The weight room is important to anyone who makes a physique goal, but life outside the gym provides other opportunities for exercise and exhilaration.

I feel we make the things we are most passionate about our top priority; in my case it's God, my daughter, family, friends, and then my training. Planning and managing it all is the ultimate job for me. Thank goodness for the iPhone calendar!

My attitude and mindset keep me from getting too tired; I train my attitude and mindset as I train my body. This definitely can be the difference between winning and losing!

Utah, like most western states, is filled with outdoor wonders. Do you take advantage of the terrain in personal fitness challenges?

I love the outdoors, especially in Utah. My girlfriends and I go on extremely difficult and challenging hikes at 6 a.m. almost every Saturday morning.
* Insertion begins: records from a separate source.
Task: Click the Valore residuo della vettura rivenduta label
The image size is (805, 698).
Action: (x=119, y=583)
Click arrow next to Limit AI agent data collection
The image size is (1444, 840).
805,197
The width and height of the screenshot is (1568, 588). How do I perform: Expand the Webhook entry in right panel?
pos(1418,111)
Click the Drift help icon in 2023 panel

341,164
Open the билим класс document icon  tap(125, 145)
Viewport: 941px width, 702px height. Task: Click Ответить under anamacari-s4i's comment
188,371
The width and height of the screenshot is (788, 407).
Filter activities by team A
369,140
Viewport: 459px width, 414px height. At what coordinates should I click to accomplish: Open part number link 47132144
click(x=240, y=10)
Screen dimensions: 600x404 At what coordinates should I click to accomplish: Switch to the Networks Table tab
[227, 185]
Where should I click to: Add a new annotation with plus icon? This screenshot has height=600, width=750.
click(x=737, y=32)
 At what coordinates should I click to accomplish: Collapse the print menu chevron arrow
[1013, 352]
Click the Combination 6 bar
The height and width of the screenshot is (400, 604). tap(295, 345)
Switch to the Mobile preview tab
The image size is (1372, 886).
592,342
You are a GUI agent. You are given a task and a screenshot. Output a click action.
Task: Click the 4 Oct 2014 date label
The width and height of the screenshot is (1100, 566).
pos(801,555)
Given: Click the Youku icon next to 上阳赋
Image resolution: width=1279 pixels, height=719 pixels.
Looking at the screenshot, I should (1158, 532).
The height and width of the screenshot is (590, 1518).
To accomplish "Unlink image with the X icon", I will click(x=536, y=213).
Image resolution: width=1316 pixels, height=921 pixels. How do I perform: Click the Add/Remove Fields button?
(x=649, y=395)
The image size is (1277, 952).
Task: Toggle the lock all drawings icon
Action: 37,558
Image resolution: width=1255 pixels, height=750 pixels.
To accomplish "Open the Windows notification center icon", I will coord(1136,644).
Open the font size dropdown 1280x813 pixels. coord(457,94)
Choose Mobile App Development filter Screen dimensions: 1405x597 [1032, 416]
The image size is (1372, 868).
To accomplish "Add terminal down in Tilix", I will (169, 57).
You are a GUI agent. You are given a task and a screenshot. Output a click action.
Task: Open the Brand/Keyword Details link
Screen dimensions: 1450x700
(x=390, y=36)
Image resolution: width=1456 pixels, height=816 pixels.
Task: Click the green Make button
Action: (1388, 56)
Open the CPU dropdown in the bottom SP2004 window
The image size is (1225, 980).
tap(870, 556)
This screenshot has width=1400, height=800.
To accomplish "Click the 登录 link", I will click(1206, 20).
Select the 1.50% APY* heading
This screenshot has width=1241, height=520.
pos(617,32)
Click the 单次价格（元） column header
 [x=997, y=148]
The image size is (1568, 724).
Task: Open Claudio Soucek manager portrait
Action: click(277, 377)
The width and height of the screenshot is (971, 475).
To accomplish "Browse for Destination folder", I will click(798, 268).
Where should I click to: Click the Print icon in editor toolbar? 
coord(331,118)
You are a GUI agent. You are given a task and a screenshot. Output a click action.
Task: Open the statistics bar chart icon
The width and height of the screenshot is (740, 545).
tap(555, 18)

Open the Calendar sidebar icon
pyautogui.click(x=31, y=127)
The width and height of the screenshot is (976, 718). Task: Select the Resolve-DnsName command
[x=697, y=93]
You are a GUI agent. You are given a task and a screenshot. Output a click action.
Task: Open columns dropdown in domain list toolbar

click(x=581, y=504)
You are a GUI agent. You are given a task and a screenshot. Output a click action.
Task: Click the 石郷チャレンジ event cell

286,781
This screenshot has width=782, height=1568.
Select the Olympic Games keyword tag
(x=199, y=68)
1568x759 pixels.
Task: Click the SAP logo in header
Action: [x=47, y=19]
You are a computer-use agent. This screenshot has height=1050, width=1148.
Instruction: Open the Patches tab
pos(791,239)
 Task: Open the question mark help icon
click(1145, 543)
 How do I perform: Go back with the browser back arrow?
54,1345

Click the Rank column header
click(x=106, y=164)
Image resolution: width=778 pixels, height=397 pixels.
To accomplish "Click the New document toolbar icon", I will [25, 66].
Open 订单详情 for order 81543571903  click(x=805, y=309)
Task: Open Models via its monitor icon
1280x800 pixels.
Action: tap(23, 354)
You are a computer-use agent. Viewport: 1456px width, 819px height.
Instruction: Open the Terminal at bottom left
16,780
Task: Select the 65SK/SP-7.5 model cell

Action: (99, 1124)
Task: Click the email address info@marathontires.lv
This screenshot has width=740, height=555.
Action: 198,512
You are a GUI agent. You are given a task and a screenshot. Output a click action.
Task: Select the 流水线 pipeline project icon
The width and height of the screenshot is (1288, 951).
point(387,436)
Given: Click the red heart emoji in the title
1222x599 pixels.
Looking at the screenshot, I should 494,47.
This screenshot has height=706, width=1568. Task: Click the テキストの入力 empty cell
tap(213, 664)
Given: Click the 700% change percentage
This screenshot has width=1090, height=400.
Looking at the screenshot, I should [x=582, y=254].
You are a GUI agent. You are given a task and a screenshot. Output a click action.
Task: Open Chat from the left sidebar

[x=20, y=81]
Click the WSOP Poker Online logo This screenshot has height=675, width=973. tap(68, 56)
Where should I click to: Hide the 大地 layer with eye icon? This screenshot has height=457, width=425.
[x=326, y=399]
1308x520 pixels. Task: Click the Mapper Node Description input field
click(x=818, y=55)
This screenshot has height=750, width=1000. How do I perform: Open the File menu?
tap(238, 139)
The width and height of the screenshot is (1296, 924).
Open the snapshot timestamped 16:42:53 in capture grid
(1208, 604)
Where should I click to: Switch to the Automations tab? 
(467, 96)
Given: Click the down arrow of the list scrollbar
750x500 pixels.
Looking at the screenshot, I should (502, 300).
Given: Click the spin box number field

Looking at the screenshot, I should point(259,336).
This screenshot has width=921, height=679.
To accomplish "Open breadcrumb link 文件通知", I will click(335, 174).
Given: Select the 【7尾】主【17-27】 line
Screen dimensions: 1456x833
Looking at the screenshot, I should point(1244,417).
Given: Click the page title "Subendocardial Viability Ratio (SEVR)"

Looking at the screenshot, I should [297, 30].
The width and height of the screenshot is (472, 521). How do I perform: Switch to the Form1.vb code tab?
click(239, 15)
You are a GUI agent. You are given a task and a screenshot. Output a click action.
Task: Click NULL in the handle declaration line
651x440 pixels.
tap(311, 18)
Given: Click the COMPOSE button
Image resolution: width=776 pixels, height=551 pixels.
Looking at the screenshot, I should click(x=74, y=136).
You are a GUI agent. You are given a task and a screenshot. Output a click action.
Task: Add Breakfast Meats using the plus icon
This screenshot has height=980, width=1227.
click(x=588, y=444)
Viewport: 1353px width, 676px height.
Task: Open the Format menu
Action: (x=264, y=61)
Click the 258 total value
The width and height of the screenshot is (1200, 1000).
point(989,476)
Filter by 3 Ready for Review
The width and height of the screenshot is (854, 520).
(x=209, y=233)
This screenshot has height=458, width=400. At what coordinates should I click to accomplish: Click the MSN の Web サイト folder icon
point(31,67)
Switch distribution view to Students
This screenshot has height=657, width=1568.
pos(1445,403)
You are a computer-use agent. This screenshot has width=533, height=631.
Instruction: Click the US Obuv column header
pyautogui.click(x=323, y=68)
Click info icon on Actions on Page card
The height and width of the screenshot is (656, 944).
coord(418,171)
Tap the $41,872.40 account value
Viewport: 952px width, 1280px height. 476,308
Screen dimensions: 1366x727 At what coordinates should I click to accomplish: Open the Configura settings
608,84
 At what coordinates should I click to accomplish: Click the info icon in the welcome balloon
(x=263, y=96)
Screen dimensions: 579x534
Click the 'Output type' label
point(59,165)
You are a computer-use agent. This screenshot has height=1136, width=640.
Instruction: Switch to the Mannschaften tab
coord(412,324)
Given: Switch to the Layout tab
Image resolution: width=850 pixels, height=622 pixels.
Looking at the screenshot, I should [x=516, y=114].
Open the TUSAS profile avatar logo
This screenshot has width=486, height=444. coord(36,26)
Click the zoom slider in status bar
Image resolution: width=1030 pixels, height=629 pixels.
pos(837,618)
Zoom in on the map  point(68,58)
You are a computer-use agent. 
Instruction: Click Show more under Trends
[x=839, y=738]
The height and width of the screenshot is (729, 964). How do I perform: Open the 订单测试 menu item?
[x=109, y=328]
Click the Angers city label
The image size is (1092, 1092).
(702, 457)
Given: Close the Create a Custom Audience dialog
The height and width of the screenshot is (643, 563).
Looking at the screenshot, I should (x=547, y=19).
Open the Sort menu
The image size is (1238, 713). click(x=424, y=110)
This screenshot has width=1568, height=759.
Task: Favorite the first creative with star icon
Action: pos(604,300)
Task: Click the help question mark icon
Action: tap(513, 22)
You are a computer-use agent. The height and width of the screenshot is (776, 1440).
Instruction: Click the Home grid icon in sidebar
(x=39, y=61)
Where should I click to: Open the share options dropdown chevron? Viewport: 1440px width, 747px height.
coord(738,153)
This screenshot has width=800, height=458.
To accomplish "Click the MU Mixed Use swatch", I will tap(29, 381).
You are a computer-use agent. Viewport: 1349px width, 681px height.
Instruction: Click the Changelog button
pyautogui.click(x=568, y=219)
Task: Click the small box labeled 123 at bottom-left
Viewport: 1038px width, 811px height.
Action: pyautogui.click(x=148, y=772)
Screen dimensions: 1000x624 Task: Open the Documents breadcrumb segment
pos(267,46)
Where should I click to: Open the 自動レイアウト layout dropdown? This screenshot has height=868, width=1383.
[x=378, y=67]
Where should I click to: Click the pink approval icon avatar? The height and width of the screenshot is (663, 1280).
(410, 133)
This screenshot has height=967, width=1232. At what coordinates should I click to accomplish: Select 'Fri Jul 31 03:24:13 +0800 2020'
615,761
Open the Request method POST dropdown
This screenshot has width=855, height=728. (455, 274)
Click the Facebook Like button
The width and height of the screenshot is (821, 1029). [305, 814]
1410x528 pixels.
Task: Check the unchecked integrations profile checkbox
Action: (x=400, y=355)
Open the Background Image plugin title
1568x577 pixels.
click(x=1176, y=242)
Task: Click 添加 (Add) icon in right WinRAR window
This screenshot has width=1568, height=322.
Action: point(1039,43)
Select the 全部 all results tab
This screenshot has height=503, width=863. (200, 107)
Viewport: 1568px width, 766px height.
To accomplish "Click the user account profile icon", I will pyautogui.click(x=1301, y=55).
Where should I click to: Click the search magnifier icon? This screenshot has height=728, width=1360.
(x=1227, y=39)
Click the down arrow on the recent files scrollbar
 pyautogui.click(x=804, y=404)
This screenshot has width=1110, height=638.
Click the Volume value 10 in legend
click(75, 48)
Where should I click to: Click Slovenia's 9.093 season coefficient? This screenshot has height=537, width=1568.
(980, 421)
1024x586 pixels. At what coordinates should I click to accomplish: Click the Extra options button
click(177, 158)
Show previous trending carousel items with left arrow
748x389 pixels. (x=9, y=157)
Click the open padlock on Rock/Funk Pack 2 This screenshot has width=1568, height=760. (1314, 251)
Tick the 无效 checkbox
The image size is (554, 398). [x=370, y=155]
It is the most amazing feeling to be surrounded by such beautiful, breathtaking, scenic mountains with all the waterfalls, lakes, trees, and steep, rough, rocky terrain. I live 5-10 minutes away from both Big and Little Cottonwood Canyons.

I feel blessed to be surrounded by some of the best climbing, hiking, mountain biking, skiing, snowboarding, and scenic beauty in all of the United States. Training here can be as diverse as you choose to make it.